Though jurisdictions vary, it appears that there is not a right to be forgotten in the US—certainly not of the type the EU created. The Supreme Court’s denial of cert in the Sidis case hints at the idea that the Sidis ruling is the law of the land. However, the ruling was from 1940, and it focused on an ex-celebrity. It is not binding on other circuits, and it is easily distinguishable from the private individual who won her case in Melvin. If a US court were to hear a case like the case heard by the EU court, a similar balance between privacy rights and the rights of free expression would have to be struck. While impossible to predict, an outcome like the EU decision is possible. For instance, a court could use the reasoning from Melvin and Sidis to reach an identical holding to the EU—giving more protection for private, and less protection for public individuals. Even William Prosser’s famous article on privacy tort law identified this dichotomy:

There can be no doubt that one quite legitimate function of the press is that of educating or reminding the public as to past history, and that the recall of former public figures, the revival of past events that once were news, can properly be a matter of present public interest.[13]

So it is fair to say that while the issue has yet to be litigated in the US, an EU-like ruling may one day surface on the this side of the Atlantic. But it is impossible to know.

[1] Google Spain SL, Google Inc. v. Agencia Esponla de Procteccion de Datos, Case C-131/12 (May 13, 2014).

[2] Id. See also, Fact Sheet on the Right to be Forgotten ruling (C-131/12), a European Union Commission Report, available at, http://ec.europa.eu/justice/data-protection/files/factsheets/factsheet_data_protection_en.pdf.
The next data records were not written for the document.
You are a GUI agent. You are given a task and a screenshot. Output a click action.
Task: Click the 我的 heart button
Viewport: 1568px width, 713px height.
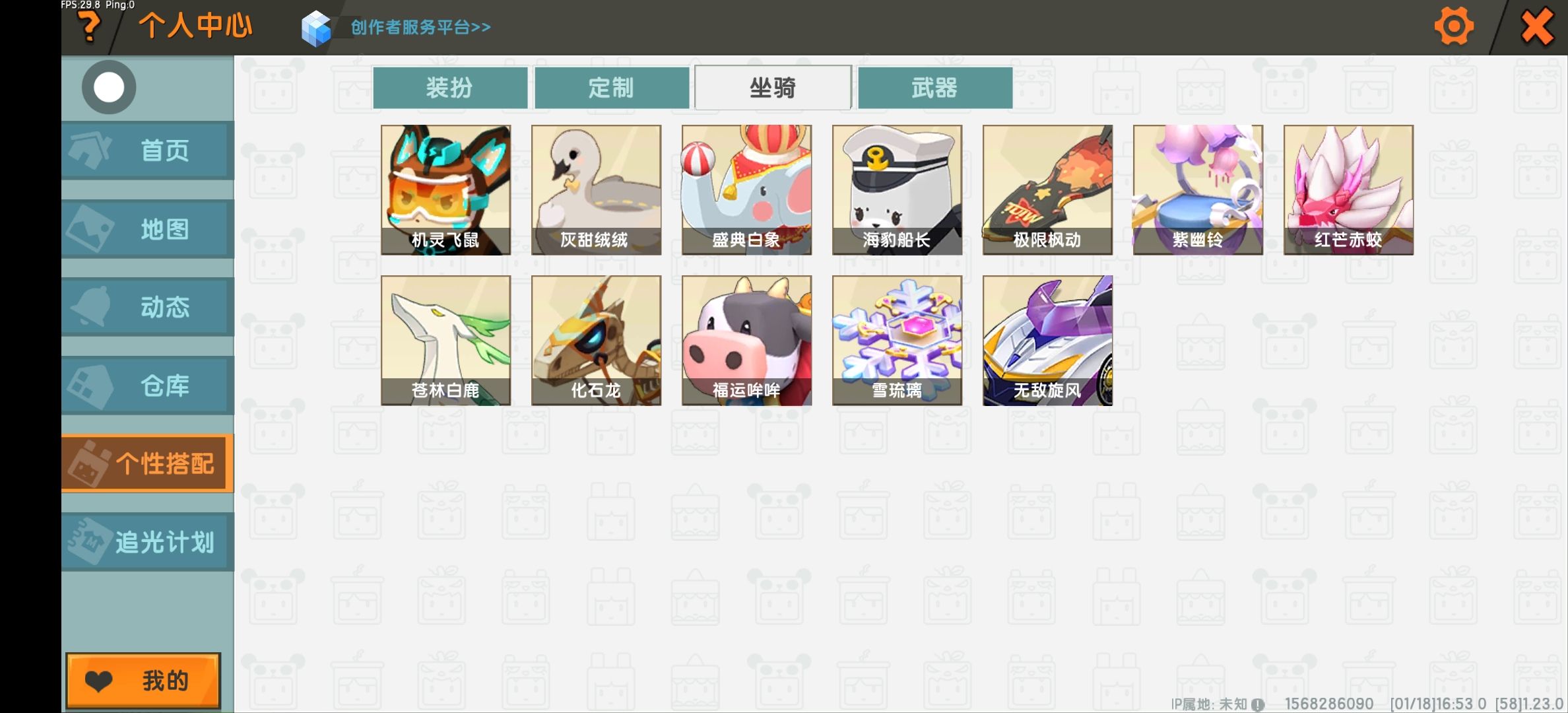pyautogui.click(x=143, y=681)
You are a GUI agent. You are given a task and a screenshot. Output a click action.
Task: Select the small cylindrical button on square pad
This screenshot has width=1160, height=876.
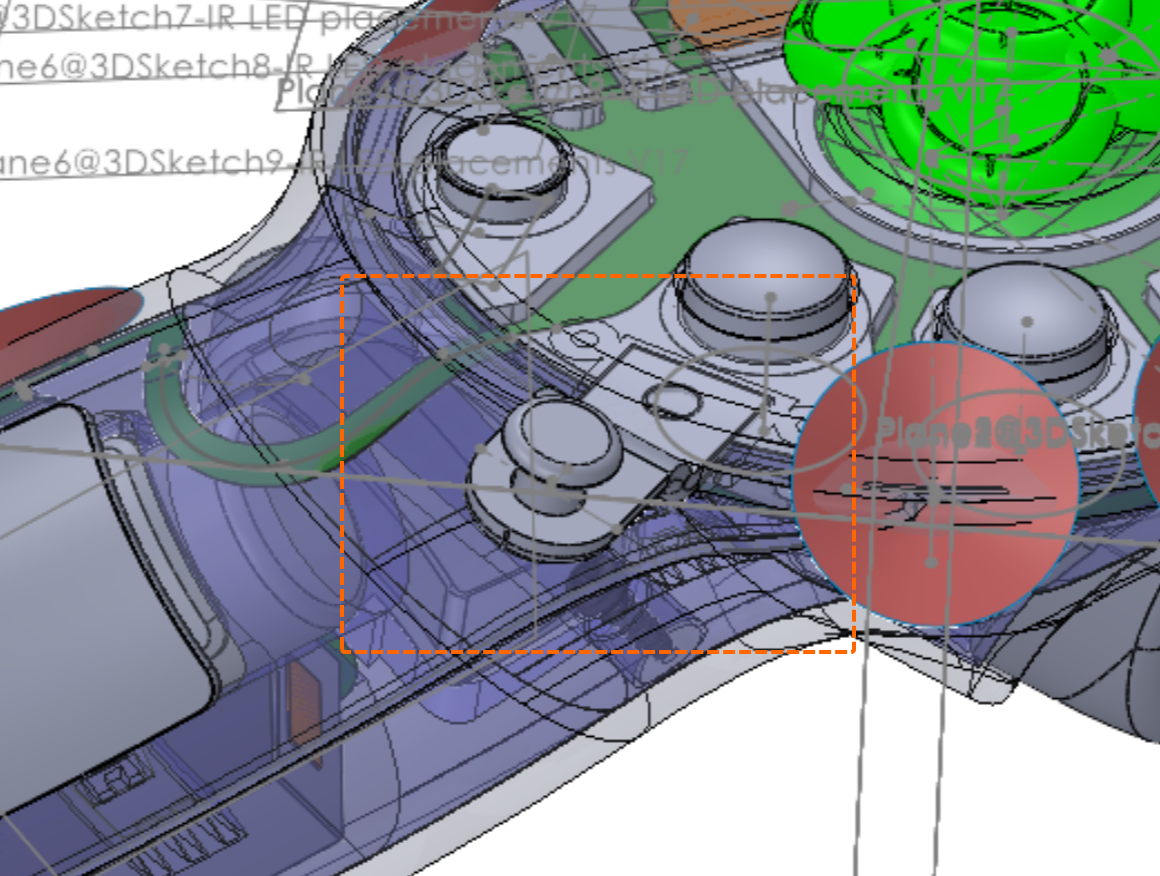tap(505, 170)
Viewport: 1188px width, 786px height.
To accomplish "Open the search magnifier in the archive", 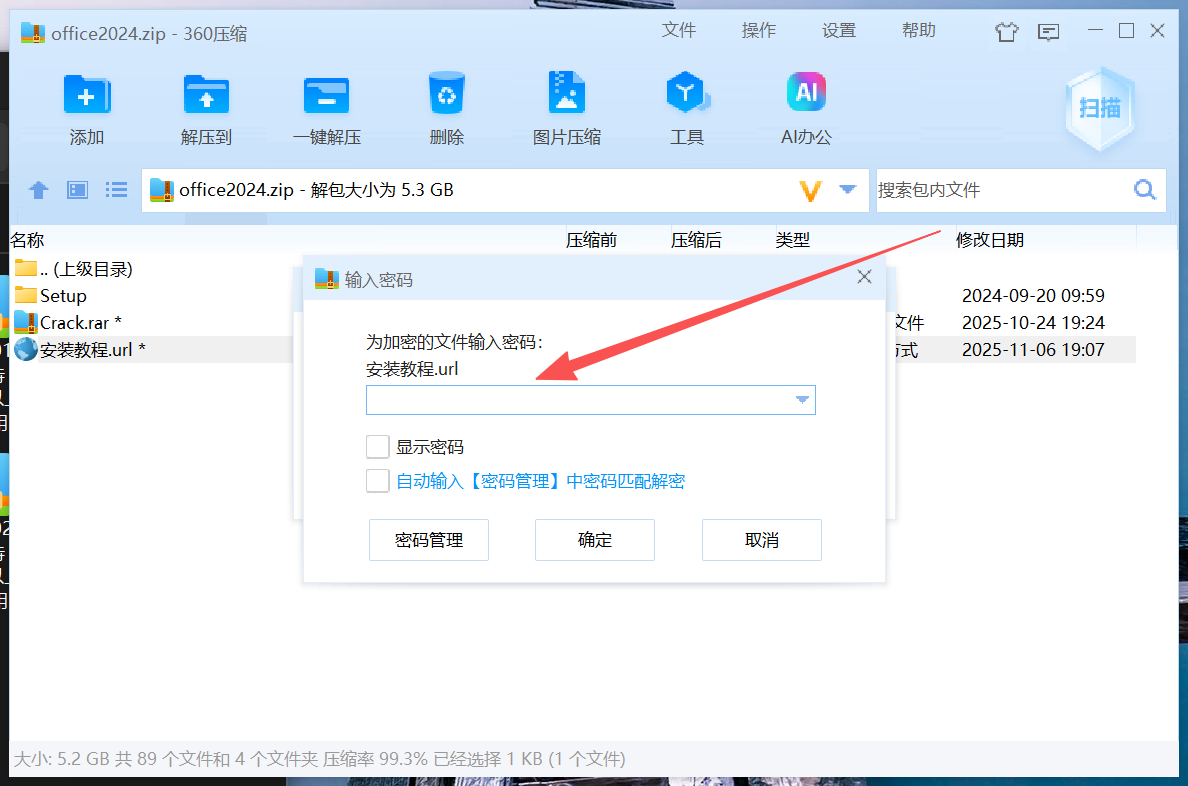I will click(1143, 189).
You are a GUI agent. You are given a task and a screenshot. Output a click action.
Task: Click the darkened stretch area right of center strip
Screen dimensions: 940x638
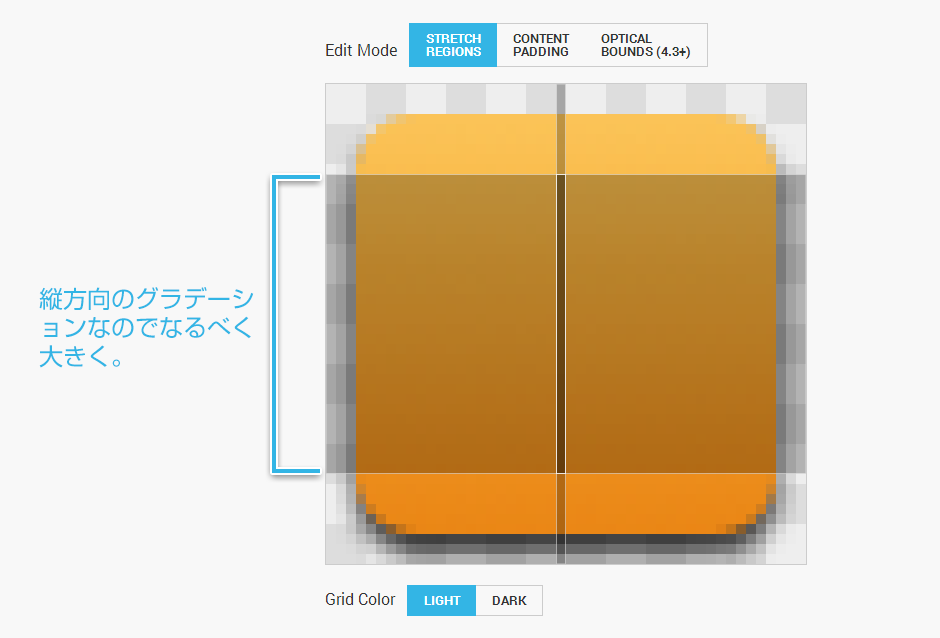(671, 324)
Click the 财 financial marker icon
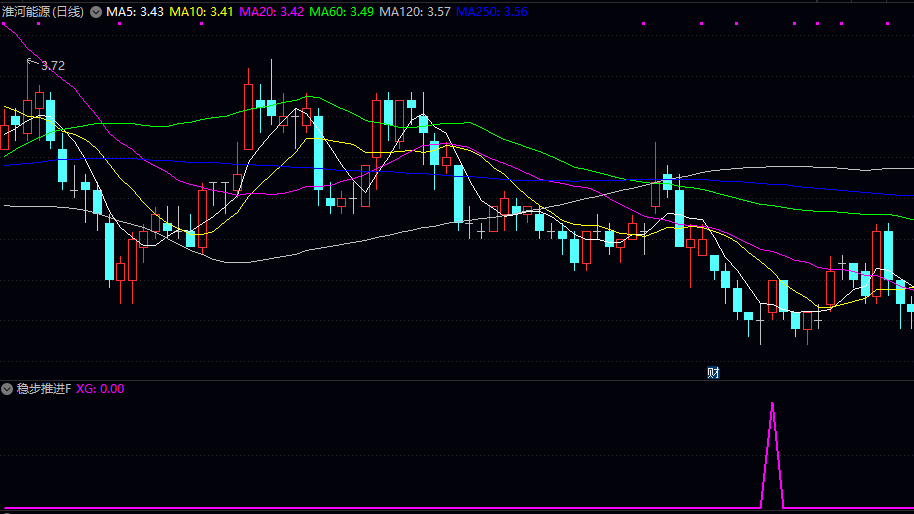Viewport: 914px width, 514px height. (713, 373)
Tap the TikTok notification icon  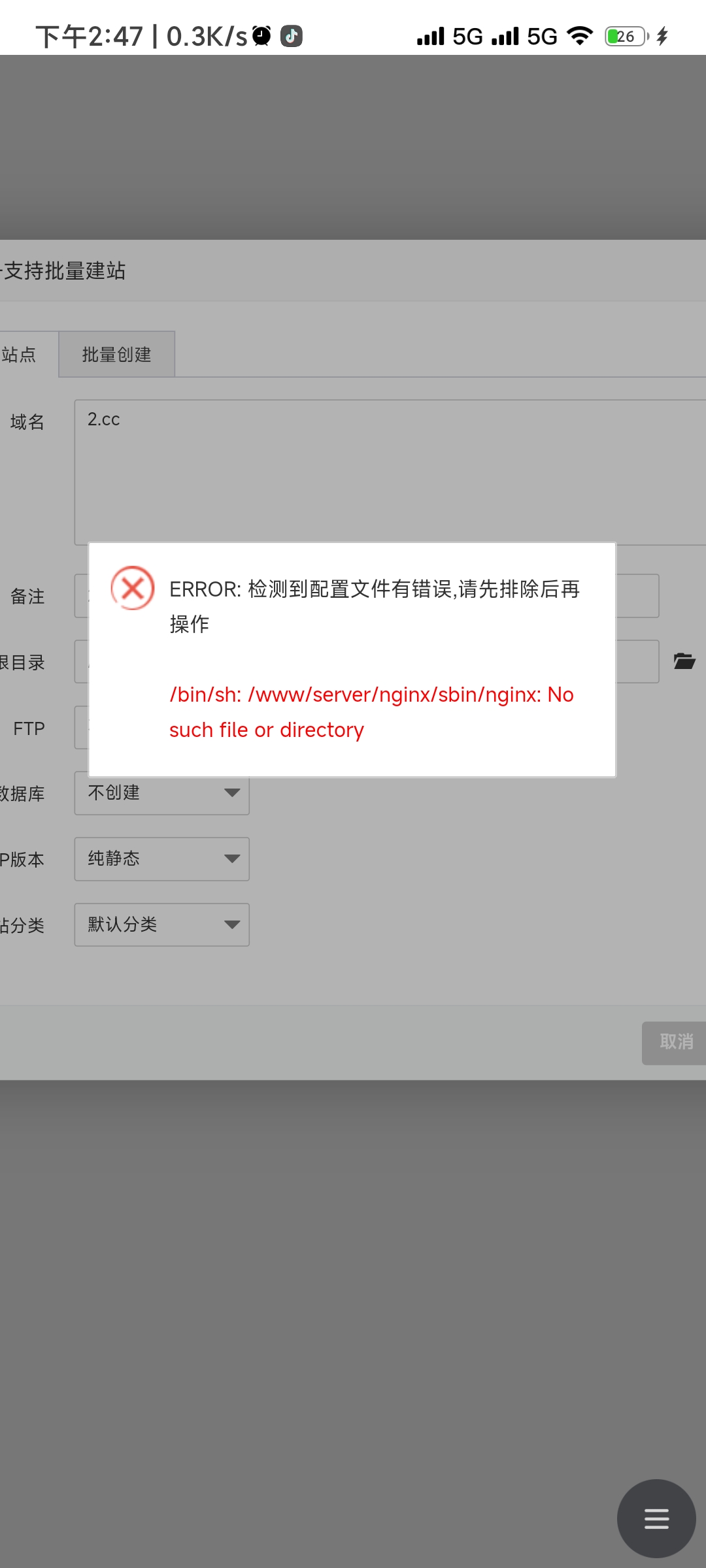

[3] Mark Scott, ‘Right to be Forgotten’ should Apply Worldwide, E.U. Panel Says¸ The New York Times (Nov. 26, 2014), http://www.nytimes.com/2014/11/27/technology/right-to-be-forgotten-should-be-extended-beyond-europe-eu-panel-says.html?_r=0.

[4] Id.

[5] Id.

[6] Europe’s Expanding ‘Right to be Forgotten.’ The New York Times (Feb. 4, 2015), http://www.nytimes.com/2015/02/04/opinion/europes-expanding-right-to-be-forgotten.html.

[7] Julia Fioretti, Google-appointed panel to recommend EU only ‘right to be forgotten,’ Reuters (Feb 3, 2015 1:39pm), http://www.reuters.com/article/2015/02/03/us-google-eu-privacy-idUSKBN0L726I20150203.

[8] Melvin v. Reid, 297 P. 91, 93 (Cal. Ct. App. 1931).

[9] Id. at 93.

[10] “We believe that the publication by respondents of the unsavory incidents in the past life of appellant after she had reformed, coupled with her true name, was not justified by any standard of morals or ethics known to us, and was a direct invasion of her inalienable right guaranteed to her by our Constitution, to pursue and obtain happiness. Whether we call this a right of privacy or give it any other name is immaterial, because it is a right guaranteed by our Constitution that must not be ruthlessly and needlessly invaded by others. We are of the opinion that the first cause of action of appellant’s complaint states facts sufficient to constitute a cause of action against respondents.” Id. at 93-94.

[11] Sidis v. F-R Pub. Corp., 113 F.2d 806, 810 (2d Cir. 1940) (cert. denied).

[12] “But despite eminent opinion to the contrary,5 we are not yet disposed to afford to all of the intimate details of private life an absolute immunity from the prying of the press. Everyone will agree that at some point the public interest in obtaining information becomes dominant over the individual’s desire for privacy.” Id. at 809.

[13] William Prosser, Privacy, 48 Calif. L. Rev. 383, 418 (1960).